### [Provided text]
####################

AGW Observer

Observations of anthropogenic global warming

A brief account on using Google Scholar to search for climate change related scientific literature

Posted by Ari Jokimäki on April 15, 2015

Today I fooled around with Google Scholar a bit. During this, I searched for papers matching the exact phrase “climate change” for year 1903. For this search, Google Scholar returned 59 “papers”. But when I looked the results more closely, I was rather disappointed. Let me tell you why.

There’s this website, kbd.kew.org, that has a link named as “Kew & Climate Change” in their bottom link bar which appears in every page of the site. Google Scholar catches this as a “citation”. This website of Kew Royal Botanic Gardens has in it “Kew Bibliographic Database” which contains entries of scientific papers, and rather lots of them and many are old ones, too. This results in Google Scholar finding that all the papers in the database match the search criteria. For more modern searches this doesn’t matter much as there are plenty of search results for “climate change” so this kbd.kew.org thing just adds a bit noise to the results. However, when searching for historical papers this flaw can make the search results meaningless as almost all the results are due to the Google Scholar’s flaw.

ScholarBlunder

Fortunately, Google Scholar has an option to exclude the citations from the search (citation results can be useful, but I wonder if they should be included by default). If we exclude citations from the search above, we only get 5 hits.

Of these, 3 are still from kbd.kew.org.

One result is the document:

http://florencebelskyfoundation.org/archives/icanstilldothat/wp-content/uploads/2013/10/October-17-2013-Tip-Sheet.pdf

At first glance it is obvious that this is not a peer-reviewed publication and second glance tells that it’s not from 1903 either. Apparently the document is from 2013. It also is not about climate but seems to contain all kinds of stuff, and one section does mention “a documentary about the effects of climate change on the oceans, as told by a grandfather to his 5-year-old grandson”.

One result is from The British Medical Journal:

The Róle Of Eyestrain In Civilization
George M. Gould, Sept. 19, 1903
http://www.ncbi.nlm.nih.gov/pmc/articles/PMC2514210/pdf/brmedj08266-0027.pdf

Climate is mentioned 2 times in this article. Both of these times the exact phrase used is “change of climate”, so Google Scholar’s exact phrase search doesn’t actually search only for the exact phrase. (CORRECTION: Kevin ONeill notes in the comment section that the text actually contains “climate change”. Text has this sequence of words: ““change of climate,” “change of scene,””, where word climate is followed by word change as long as we forget the special characters, like this: “change of climate change of scene”. So, I was wrong about this, thanks to Kevin for this correction. I’ll also correct the text below for this.)

So, using default Google Scholar exact phrase search for “climate change” returned 59 results but none of them actually matched the intended search. One can argue that the article from The British Medical Journal is a quite good hit but beyond that Google Scholar returned just rubbish – 58 bad hits for one almost good hit.

Furthermore, this simple little search revealed four flaws in the Google Scholar’s search process; 1) the method for searching the citations is rubbish, 2) returned results are not always scientific documents, 3) the year assigned to document is sometimes wrong, and 4) the exact phrase search returns papers not having the exact phrase the exact phrase search catches extra phrases because it ignores special characters. Also, while not actually a flaw, the choice to include citations (and patents) by default is a poor one, in my opinion.

It might be kind of nice to have an access to real scientific search engines.

2 Responses to “A brief account on using Google Scholar to search for climate change related scientific literature”

  1. Kevin ONeill said

    Re:The Role Of Eyestrain In Civilization

    Google did return the exact phrase. The text reads:

    “Some spent a great part of their lives in going from one doctor to another, or in dipping into quackery, in travelling for hoped relief anywhere, by “change of climate,” “change of scene,” etc.”

    Note that climate in “change of climate” is immediately followed by change in “change of scene.” Concatenate the two and remove punctuation and we have “change of climate change of scene” – explaining why the exact phrase is found.

####################

### [Data section]
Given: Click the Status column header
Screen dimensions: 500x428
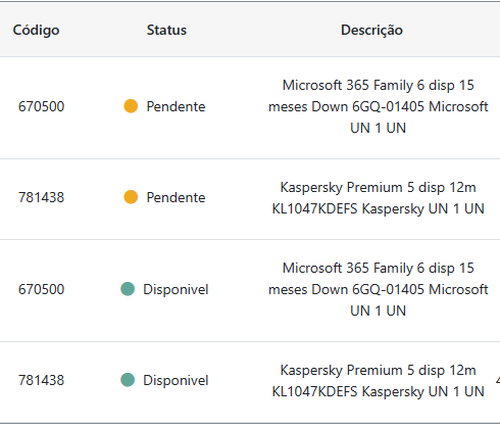Looking at the screenshot, I should coord(167,30).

####################

### [Problem to solve]
Extract the passage from the Google Scholar post above that begins at the words "So, using default" and stops after "in my opinion.", copying it word for word.

### [Solution to this exercise]
So, using default Google Scholar exact phrase search for “climate change” returned 59 results but none of them actually matched the intended search. One can argue that the article from The British Medical Journal is a quite good hit but beyond that Google Scholar returned just rubbish – 58 bad hits for one almost good hit.

Furthermore, this simple little search revealed four flaws in the Google Scholar’s search process; 1) the method for searching the citations is rubbish, 2) returned results are not always scientific documents, 3) the year assigned to document is sometimes wrong, and 4) the exact phrase search returns papers not having the exact phrase the exact phrase search catches extra phrases because it ignores special characters. Also, while not actually a flaw, the choice to include citations (and patents) by default is a poor one, in my opinion.